Data provided –
§
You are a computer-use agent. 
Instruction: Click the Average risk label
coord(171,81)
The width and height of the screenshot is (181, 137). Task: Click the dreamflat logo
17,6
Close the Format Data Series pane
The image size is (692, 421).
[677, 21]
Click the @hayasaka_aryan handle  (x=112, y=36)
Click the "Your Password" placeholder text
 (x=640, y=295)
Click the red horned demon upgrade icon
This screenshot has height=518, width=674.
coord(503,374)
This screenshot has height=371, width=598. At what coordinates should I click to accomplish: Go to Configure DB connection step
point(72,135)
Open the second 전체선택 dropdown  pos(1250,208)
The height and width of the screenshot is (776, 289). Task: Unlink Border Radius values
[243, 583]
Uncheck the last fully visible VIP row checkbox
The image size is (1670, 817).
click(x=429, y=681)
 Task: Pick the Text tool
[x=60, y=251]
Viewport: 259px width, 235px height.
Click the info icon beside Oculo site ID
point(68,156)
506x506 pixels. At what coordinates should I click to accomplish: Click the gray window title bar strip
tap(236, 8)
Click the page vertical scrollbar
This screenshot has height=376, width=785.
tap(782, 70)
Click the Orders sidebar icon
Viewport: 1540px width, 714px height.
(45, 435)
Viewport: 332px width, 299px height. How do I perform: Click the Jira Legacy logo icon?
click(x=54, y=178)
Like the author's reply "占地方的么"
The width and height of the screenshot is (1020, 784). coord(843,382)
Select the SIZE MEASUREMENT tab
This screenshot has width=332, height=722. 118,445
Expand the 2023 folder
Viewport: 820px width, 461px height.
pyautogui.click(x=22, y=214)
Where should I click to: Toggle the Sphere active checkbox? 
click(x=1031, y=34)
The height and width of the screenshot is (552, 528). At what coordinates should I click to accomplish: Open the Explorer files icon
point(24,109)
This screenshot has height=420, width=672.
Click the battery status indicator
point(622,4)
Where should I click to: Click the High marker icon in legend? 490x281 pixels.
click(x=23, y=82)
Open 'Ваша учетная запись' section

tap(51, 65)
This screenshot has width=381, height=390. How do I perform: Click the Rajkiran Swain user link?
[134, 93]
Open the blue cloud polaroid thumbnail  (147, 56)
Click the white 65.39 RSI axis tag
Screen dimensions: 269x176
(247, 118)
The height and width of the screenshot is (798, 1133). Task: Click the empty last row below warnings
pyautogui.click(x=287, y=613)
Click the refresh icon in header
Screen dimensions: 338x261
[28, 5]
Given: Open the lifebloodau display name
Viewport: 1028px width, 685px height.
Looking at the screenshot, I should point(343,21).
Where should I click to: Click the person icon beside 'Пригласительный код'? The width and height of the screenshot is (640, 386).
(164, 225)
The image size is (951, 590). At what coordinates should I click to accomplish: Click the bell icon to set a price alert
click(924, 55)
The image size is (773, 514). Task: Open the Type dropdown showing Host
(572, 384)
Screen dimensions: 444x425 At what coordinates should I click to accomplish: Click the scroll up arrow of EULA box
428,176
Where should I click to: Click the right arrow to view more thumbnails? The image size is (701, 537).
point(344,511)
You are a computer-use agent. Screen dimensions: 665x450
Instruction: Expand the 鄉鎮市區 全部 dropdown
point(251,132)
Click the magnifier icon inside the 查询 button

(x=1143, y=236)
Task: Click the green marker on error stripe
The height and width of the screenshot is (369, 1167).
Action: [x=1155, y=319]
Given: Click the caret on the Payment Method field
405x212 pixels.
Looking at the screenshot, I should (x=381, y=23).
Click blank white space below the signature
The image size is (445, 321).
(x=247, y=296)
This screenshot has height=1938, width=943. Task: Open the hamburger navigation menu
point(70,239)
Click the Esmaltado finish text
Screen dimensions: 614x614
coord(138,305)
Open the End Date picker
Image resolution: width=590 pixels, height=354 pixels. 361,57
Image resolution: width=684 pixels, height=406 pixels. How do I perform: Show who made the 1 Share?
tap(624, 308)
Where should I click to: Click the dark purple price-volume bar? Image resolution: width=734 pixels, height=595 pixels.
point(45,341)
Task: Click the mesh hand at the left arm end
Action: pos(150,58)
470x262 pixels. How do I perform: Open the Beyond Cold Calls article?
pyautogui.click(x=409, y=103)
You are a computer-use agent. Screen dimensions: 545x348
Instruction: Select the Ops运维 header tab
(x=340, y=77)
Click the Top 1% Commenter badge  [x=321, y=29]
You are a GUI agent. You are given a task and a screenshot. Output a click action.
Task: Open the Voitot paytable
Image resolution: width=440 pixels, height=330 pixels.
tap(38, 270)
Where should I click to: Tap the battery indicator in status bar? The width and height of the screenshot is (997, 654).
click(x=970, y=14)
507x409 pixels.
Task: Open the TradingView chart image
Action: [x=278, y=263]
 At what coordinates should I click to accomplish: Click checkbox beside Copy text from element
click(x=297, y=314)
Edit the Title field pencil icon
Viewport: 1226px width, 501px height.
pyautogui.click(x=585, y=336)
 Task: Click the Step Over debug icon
§
What you should do – Set down the whole listing again. Keep every word as it is.

Exercise solution –
You are a computer-use agent. 
Instruction: Click the Average risk label
coord(171,81)
The width and height of the screenshot is (181, 137). Task: Click the dreamflat logo
17,6
Close the Format Data Series pane
The image size is (692, 421).
[677, 21]
Click the @hayasaka_aryan handle  (x=112, y=36)
Click the "Your Password" placeholder text
 (x=640, y=295)
Click the red horned demon upgrade icon
This screenshot has height=518, width=674.
coord(503,374)
This screenshot has height=371, width=598. At what coordinates should I click to accomplish: Go to Configure DB connection step
point(72,135)
Open the second 전체선택 dropdown  pos(1250,208)
The height and width of the screenshot is (776, 289). Task: Unlink Border Radius values
[243, 583]
Uncheck the last fully visible VIP row checkbox
The image size is (1670, 817).
click(x=429, y=681)
 Task: Pick the Text tool
[x=60, y=251]
Viewport: 259px width, 235px height.
Click the info icon beside Oculo site ID
point(68,156)
506x506 pixels. At what coordinates should I click to accomplish: Click the gray window title bar strip
tap(236, 8)
Click the page vertical scrollbar
This screenshot has height=376, width=785.
tap(782, 70)
Click the Orders sidebar icon
Viewport: 1540px width, 714px height.
(45, 435)
Viewport: 332px width, 299px height. How do I perform: Click the Jira Legacy logo icon?
click(x=54, y=178)
Like the author's reply "占地方的么"
The width and height of the screenshot is (1020, 784). coord(843,382)
Select the SIZE MEASUREMENT tab
This screenshot has width=332, height=722. 118,445
Expand the 2023 folder
Viewport: 820px width, 461px height.
pyautogui.click(x=22, y=214)
Where should I click to: Toggle the Sphere active checkbox? 
click(x=1031, y=34)
The height and width of the screenshot is (552, 528). At what coordinates should I click to accomplish: Open the Explorer files icon
point(24,109)
This screenshot has height=420, width=672.
Click the battery status indicator
point(622,4)
Where should I click to: Click the High marker icon in legend? 490x281 pixels.
click(x=23, y=82)
Open 'Ваша учетная запись' section

tap(51, 65)
This screenshot has width=381, height=390. How do I perform: Click the Rajkiran Swain user link?
[134, 93]
Open the blue cloud polaroid thumbnail  (147, 56)
Click the white 65.39 RSI axis tag
Screen dimensions: 269x176
(247, 118)
The height and width of the screenshot is (798, 1133). Task: Click the empty last row below warnings
pyautogui.click(x=287, y=613)
Click the refresh icon in header
Screen dimensions: 338x261
[28, 5]
Given: Open the lifebloodau display name
Viewport: 1028px width, 685px height.
Looking at the screenshot, I should point(343,21).
Where should I click to: Click the person icon beside 'Пригласительный код'? The width and height of the screenshot is (640, 386).
(164, 225)
The image size is (951, 590). At what coordinates should I click to accomplish: Click the bell icon to set a price alert
click(924, 55)
The image size is (773, 514). Task: Open the Type dropdown showing Host
(572, 384)
Screen dimensions: 444x425 At what coordinates should I click to accomplish: Click the scroll up arrow of EULA box
428,176
Where should I click to: Click the right arrow to view more thumbnails? The image size is (701, 537).
point(344,511)
You are a computer-use agent. Screen dimensions: 665x450
Instruction: Expand the 鄉鎮市區 全部 dropdown
point(251,132)
Click the magnifier icon inside the 查询 button

(x=1143, y=236)
Task: Click the green marker on error stripe
The height and width of the screenshot is (369, 1167).
Action: [x=1155, y=319]
Given: Click the caret on the Payment Method field
405x212 pixels.
Looking at the screenshot, I should (x=381, y=23).
Click blank white space below the signature
The image size is (445, 321).
(x=247, y=296)
This screenshot has height=1938, width=943. Task: Open the hamburger navigation menu
point(70,239)
Click the Esmaltado finish text
Screen dimensions: 614x614
coord(138,305)
Open the End Date picker
Image resolution: width=590 pixels, height=354 pixels. 361,57
Image resolution: width=684 pixels, height=406 pixels. How do I perform: Show who made the 1 Share?
tap(624, 308)
Where should I click to: Click the dark purple price-volume bar? Image resolution: width=734 pixels, height=595 pixels.
point(45,341)
Task: Click the mesh hand at the left arm end
Action: pos(150,58)
470x262 pixels. How do I perform: Open the Beyond Cold Calls article?
pyautogui.click(x=409, y=103)
You are a computer-use agent. Screen dimensions: 545x348
Instruction: Select the Ops运维 header tab
(x=340, y=77)
Click the Top 1% Commenter badge  [x=321, y=29]
You are a GUI agent. You are given a task and a screenshot. Output a click action.
Task: Open the Voitot paytable
Image resolution: width=440 pixels, height=330 pixels.
tap(38, 270)
Where should I click to: Tap the battery indicator in status bar? The width and height of the screenshot is (997, 654).
click(x=970, y=14)
507x409 pixels.
Task: Open the TradingView chart image
Action: [x=278, y=263]
 At what coordinates should I click to accomplish: Click checkbox beside Copy text from element
click(x=297, y=314)
Edit the Title field pencil icon
Viewport: 1226px width, 501px height.
pyautogui.click(x=585, y=336)
 Task: Click the Step Over debug icon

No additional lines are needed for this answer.